I'm new here and English is not my native language so please excuse any mistakes :)

 

So... my story. I was with him for 6 years. My God. Since I was 19. And I can honestly say I loved him, I love him. I know he loved me. He was my 5th boyfriend, I was his first girlfriend... although he is 2 years older than me.

And we were great together. That is until he got a new job about 8 months ago and a few girls started being interested in him (there) and he probably realized.... he might be able to do better.

He broke up with me. The same night he said to me I look really cute, he wanted us to make love 2 times (although I was not in the mood because it was very hot - it was really HOT I'm not usually turning down sex) the point is he initiated.
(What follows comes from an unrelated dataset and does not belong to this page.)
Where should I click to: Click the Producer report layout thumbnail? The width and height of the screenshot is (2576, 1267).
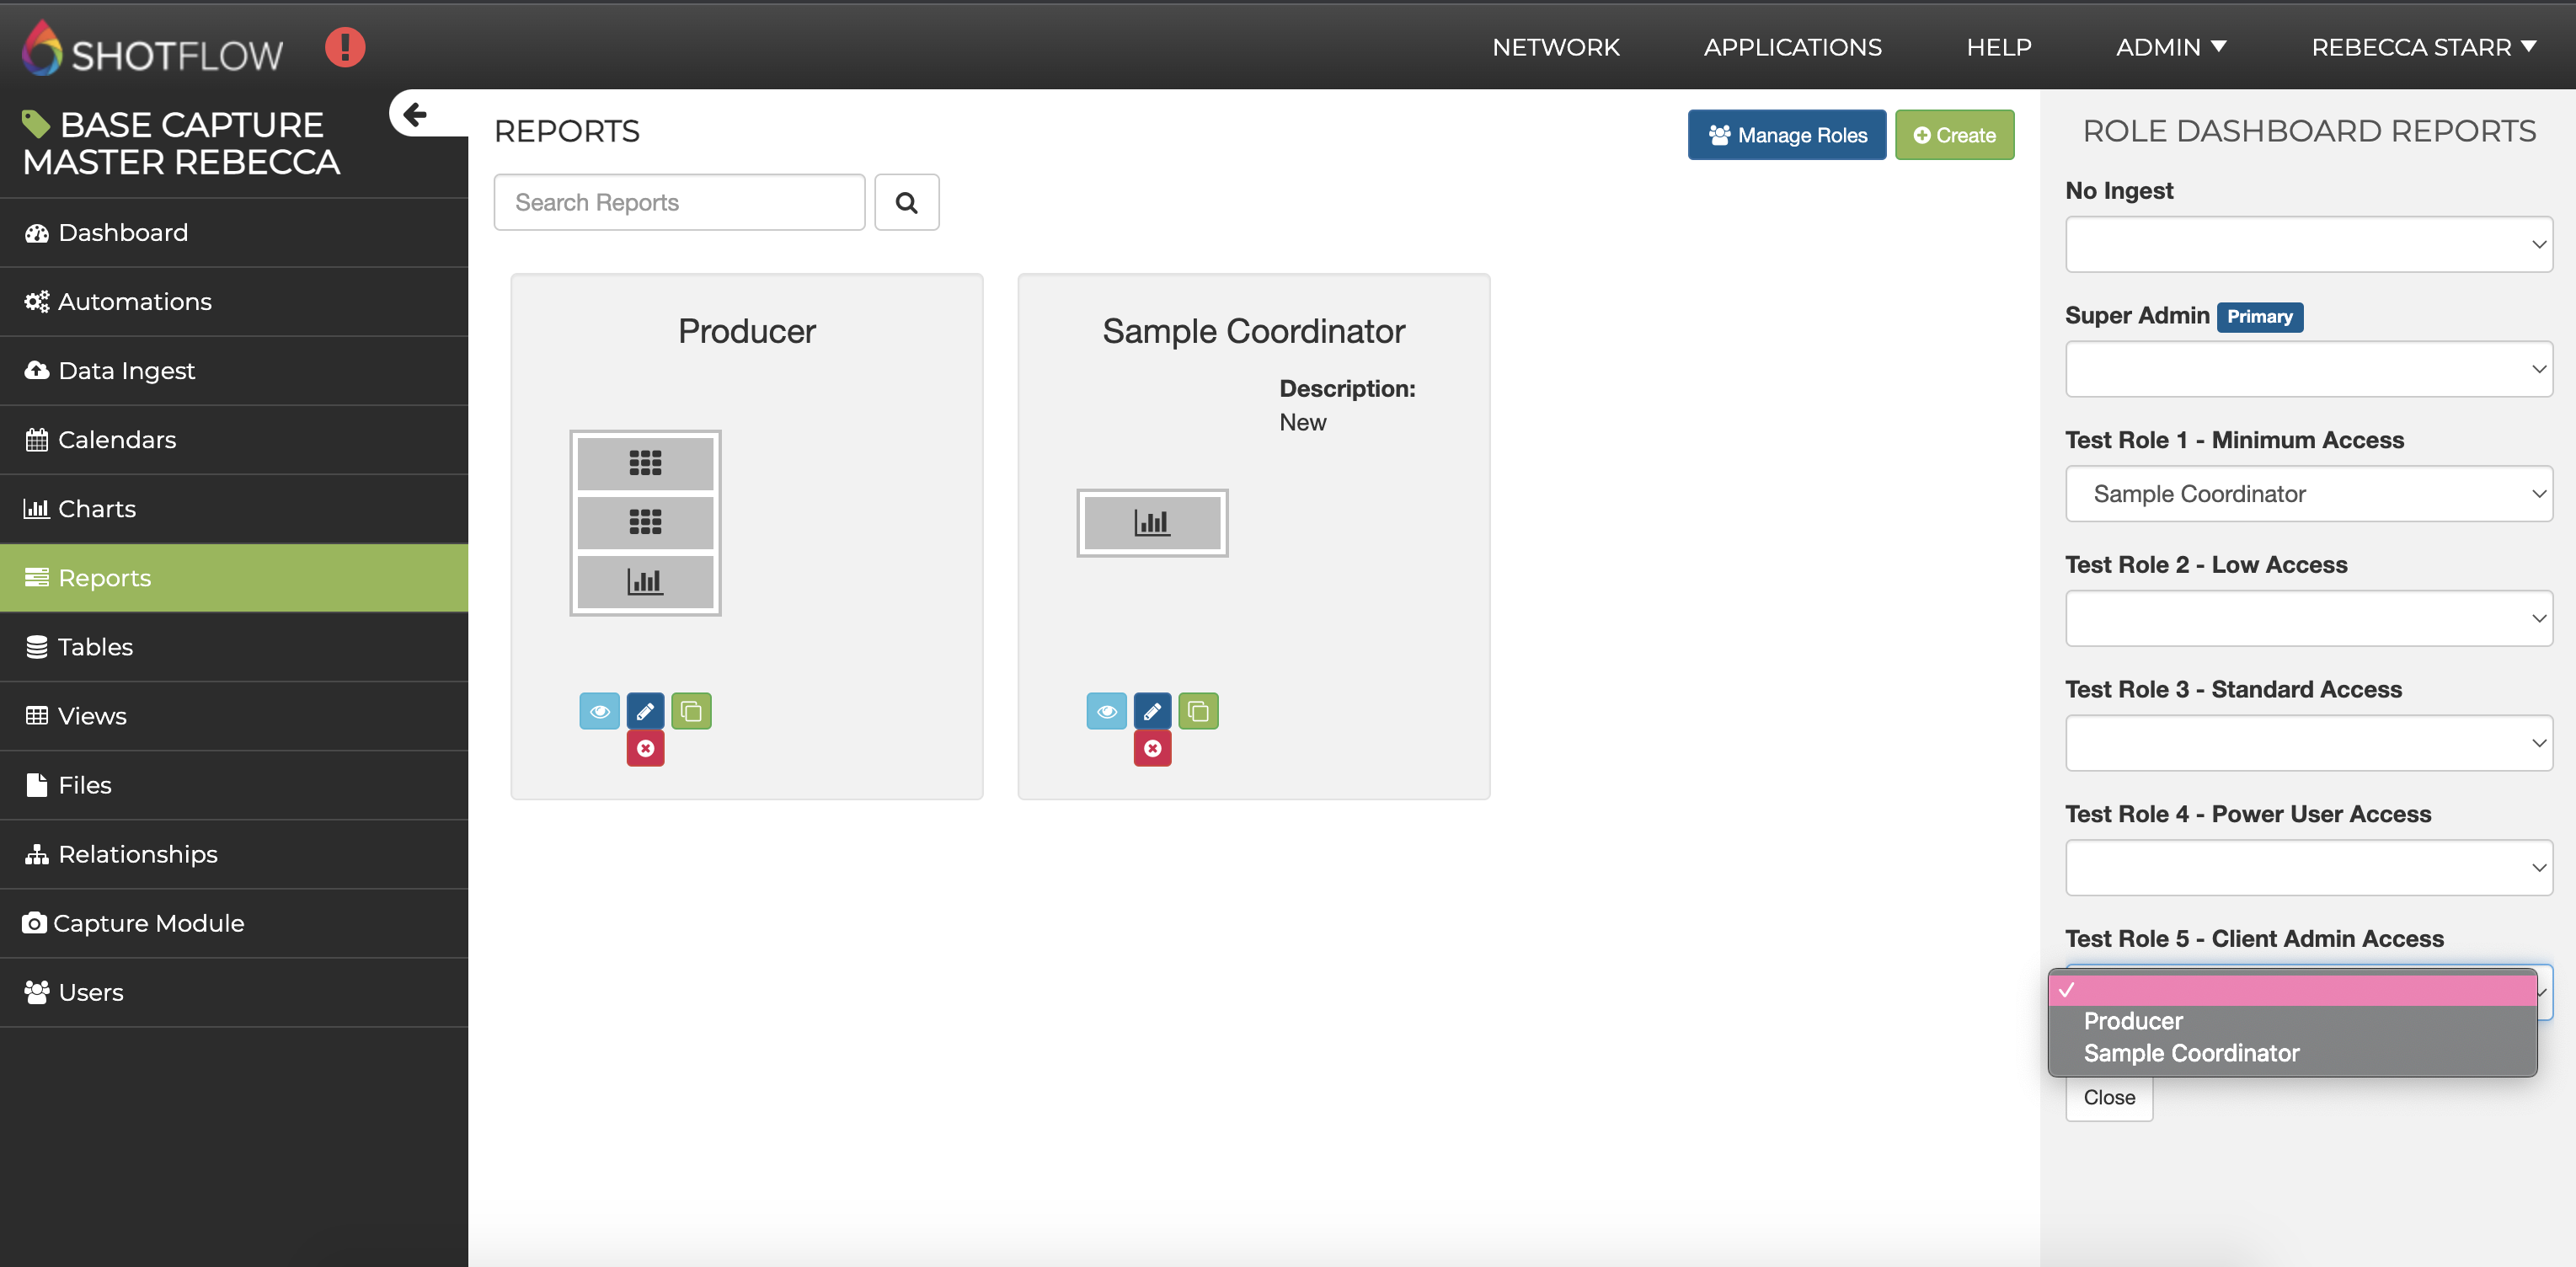645,523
We listened to some music and later he told me he wanted to end it. He said he felt like I love him more than he loved me and that he has been looking around... he said I am a great girlfriend no one could wish for a better one (ugh) but he feels like I'm not the one. It's been a week he didn't contact me at all. I didn't contact him. I want to but I won't. I miss him. I feel so depressed I just want to talk to him about it he was my best friend, but I know I can't.

I can't study I can't do anything. When will it get better?

Posted

Sorry to hear you're going through that.

 

Don't contact him.

 

Do you really want to chase after a man who has said he doesn't think you're the one?